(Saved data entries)
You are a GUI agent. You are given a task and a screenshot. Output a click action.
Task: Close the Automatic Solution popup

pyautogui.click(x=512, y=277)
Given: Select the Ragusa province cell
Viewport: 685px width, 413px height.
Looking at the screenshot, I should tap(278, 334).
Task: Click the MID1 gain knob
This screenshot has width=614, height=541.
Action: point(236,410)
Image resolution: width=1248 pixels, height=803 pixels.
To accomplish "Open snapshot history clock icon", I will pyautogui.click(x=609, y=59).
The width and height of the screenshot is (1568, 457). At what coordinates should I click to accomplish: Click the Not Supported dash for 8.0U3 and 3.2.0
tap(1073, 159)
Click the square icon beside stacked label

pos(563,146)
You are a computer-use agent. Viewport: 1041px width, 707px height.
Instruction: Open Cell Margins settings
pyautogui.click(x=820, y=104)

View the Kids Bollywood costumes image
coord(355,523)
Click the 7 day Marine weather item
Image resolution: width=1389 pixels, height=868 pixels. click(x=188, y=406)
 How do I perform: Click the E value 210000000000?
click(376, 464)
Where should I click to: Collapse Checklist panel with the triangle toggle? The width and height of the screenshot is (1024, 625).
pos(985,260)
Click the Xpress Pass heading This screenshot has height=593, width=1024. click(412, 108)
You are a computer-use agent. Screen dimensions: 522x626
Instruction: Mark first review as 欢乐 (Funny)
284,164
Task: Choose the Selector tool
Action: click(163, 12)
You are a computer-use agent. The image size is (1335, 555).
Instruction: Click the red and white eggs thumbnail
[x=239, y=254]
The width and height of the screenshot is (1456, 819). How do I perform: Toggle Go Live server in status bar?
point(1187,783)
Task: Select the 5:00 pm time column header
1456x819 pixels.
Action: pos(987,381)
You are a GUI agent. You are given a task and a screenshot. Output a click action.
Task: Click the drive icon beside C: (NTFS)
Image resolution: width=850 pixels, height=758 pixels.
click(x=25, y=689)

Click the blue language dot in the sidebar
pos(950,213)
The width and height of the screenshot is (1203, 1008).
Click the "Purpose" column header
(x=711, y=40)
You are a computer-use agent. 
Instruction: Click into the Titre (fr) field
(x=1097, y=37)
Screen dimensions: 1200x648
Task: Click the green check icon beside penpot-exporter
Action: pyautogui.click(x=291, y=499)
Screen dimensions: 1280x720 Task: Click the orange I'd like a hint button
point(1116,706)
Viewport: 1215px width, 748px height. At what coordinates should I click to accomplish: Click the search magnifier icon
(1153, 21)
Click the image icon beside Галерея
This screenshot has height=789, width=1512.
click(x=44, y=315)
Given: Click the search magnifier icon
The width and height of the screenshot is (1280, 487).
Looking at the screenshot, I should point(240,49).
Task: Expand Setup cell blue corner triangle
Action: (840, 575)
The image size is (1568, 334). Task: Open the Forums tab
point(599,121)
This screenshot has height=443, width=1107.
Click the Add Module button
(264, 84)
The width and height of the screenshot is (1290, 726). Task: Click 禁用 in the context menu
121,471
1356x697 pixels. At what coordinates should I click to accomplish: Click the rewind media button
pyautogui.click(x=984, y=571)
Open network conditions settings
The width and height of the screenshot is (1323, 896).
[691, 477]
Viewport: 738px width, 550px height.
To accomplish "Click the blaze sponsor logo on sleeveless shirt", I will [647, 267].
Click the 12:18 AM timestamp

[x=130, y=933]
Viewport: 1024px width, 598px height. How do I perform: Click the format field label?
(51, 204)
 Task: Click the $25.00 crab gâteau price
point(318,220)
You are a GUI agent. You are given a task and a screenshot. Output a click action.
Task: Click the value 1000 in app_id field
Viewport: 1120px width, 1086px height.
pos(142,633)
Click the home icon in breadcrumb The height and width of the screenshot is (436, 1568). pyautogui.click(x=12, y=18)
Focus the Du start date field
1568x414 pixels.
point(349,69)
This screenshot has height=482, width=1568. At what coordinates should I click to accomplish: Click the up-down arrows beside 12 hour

Exercise objective:
All the entries are to be reproduced verbatim.

Result below:
You are a GUI agent. You are given a task and a screenshot. Output a click action.
Task: Close the Automatic Solution popup

pyautogui.click(x=512, y=277)
Given: Select the Ragusa province cell
Viewport: 685px width, 413px height.
Looking at the screenshot, I should tap(278, 334).
Task: Click the MID1 gain knob
This screenshot has width=614, height=541.
Action: point(236,410)
Image resolution: width=1248 pixels, height=803 pixels.
To accomplish "Open snapshot history clock icon", I will pyautogui.click(x=609, y=59).
The width and height of the screenshot is (1568, 457). At what coordinates should I click to accomplish: Click the Not Supported dash for 8.0U3 and 3.2.0
tap(1073, 159)
Click the square icon beside stacked label

pos(563,146)
You are a computer-use agent. Viewport: 1041px width, 707px height.
Instruction: Open Cell Margins settings
pyautogui.click(x=820, y=104)

View the Kids Bollywood costumes image
coord(355,523)
Click the 7 day Marine weather item
Image resolution: width=1389 pixels, height=868 pixels. click(x=188, y=406)
 How do I perform: Click the E value 210000000000?
click(376, 464)
Where should I click to: Collapse Checklist panel with the triangle toggle? The width and height of the screenshot is (1024, 625).
pos(985,260)
Click the Xpress Pass heading This screenshot has height=593, width=1024. click(412, 108)
You are a computer-use agent. Screen dimensions: 522x626
Instruction: Mark first review as 欢乐 (Funny)
284,164
Task: Choose the Selector tool
Action: click(163, 12)
You are a computer-use agent. The image size is (1335, 555).
Instruction: Click the red and white eggs thumbnail
[x=239, y=254]
The width and height of the screenshot is (1456, 819). How do I perform: Toggle Go Live server in status bar?
point(1187,783)
Task: Select the 5:00 pm time column header
1456x819 pixels.
Action: pos(987,381)
You are a GUI agent. You are given a task and a screenshot. Output a click action.
Task: Click the drive icon beside C: (NTFS)
Image resolution: width=850 pixels, height=758 pixels.
click(x=25, y=689)

Click the blue language dot in the sidebar
pos(950,213)
The width and height of the screenshot is (1203, 1008).
Click the "Purpose" column header
(x=711, y=40)
You are a computer-use agent. 
Instruction: Click into the Titre (fr) field
(x=1097, y=37)
Screen dimensions: 1200x648
Task: Click the green check icon beside penpot-exporter
Action: pyautogui.click(x=291, y=499)
Screen dimensions: 1280x720 Task: Click the orange I'd like a hint button
point(1116,706)
Viewport: 1215px width, 748px height. At what coordinates should I click to accomplish: Click the search magnifier icon
(1153, 21)
Click the image icon beside Галерея
This screenshot has height=789, width=1512.
click(x=44, y=315)
Given: Click the search magnifier icon
The width and height of the screenshot is (1280, 487).
Looking at the screenshot, I should point(240,49).
Task: Expand Setup cell blue corner triangle
Action: (840, 575)
The image size is (1568, 334). Task: Open the Forums tab
point(599,121)
This screenshot has height=443, width=1107.
Click the Add Module button
(264, 84)
The width and height of the screenshot is (1290, 726). Task: Click 禁用 in the context menu
121,471
1356x697 pixels. At what coordinates should I click to accomplish: Click the rewind media button
pyautogui.click(x=984, y=571)
Open network conditions settings
The width and height of the screenshot is (1323, 896).
[691, 477]
Viewport: 738px width, 550px height.
To accomplish "Click the blaze sponsor logo on sleeveless shirt", I will [647, 267].
Click the 12:18 AM timestamp

[x=130, y=933]
Viewport: 1024px width, 598px height. How do I perform: Click the format field label?
(51, 204)
 Task: Click the $25.00 crab gâteau price
point(318,220)
You are a GUI agent. You are given a task and a screenshot. Output a click action.
Task: Click the value 1000 in app_id field
Viewport: 1120px width, 1086px height.
pos(142,633)
Click the home icon in breadcrumb The height and width of the screenshot is (436, 1568). pyautogui.click(x=12, y=18)
Focus the Du start date field
1568x414 pixels.
point(349,69)
This screenshot has height=482, width=1568. At what coordinates should I click to accomplish: Click the up-down arrows beside 12 hour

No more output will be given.